Collected data entries:
══════════
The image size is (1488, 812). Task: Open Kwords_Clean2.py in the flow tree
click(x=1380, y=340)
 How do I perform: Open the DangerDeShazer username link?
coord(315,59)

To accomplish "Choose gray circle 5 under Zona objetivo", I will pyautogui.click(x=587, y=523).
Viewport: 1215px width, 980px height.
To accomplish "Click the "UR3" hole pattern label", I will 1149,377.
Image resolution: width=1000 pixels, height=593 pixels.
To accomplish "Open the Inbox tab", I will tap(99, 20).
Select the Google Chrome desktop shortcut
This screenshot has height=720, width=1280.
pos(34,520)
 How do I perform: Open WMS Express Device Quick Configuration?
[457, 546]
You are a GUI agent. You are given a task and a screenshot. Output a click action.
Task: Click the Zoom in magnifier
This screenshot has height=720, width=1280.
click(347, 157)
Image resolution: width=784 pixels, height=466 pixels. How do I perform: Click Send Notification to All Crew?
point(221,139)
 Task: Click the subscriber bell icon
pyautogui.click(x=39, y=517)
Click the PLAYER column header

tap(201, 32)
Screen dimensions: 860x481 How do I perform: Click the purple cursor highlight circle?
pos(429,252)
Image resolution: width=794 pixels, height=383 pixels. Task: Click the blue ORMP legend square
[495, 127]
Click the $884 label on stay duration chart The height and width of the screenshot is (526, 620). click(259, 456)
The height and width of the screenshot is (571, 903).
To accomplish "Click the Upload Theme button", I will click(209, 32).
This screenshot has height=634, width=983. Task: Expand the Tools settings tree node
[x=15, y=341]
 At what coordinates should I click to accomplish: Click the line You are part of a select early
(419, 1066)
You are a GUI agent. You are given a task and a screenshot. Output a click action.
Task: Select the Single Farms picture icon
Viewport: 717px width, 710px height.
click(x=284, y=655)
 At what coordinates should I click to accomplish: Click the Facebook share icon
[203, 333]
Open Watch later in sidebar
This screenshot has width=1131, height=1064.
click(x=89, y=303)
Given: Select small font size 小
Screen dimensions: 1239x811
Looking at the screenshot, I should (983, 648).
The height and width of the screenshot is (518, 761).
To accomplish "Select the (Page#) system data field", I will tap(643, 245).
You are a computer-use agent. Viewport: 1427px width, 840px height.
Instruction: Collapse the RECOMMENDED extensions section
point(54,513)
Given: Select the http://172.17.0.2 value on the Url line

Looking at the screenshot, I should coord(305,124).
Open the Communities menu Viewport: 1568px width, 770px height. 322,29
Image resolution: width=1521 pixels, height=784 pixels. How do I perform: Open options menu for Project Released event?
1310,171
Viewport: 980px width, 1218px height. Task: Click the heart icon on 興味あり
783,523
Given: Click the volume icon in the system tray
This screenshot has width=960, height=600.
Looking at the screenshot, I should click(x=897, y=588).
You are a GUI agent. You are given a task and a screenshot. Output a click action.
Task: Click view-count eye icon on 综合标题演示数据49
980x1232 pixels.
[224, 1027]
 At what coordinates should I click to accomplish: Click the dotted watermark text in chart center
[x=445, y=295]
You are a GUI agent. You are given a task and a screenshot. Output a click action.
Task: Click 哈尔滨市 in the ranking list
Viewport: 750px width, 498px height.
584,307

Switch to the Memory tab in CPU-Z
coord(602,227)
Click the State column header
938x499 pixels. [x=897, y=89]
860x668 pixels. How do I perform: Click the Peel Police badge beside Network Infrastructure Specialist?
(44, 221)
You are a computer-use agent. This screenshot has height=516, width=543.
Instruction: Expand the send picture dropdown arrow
══════════
ACTIVITY:
All lines from the one with "You are a computer-use agent. This" through the final line above are to be quoted exactly; quote no other line.

EXERCISE SOLUTION:
You are a computer-use agent. This screenshot has height=516, width=543.
Instruction: Expand the send picture dropdown arrow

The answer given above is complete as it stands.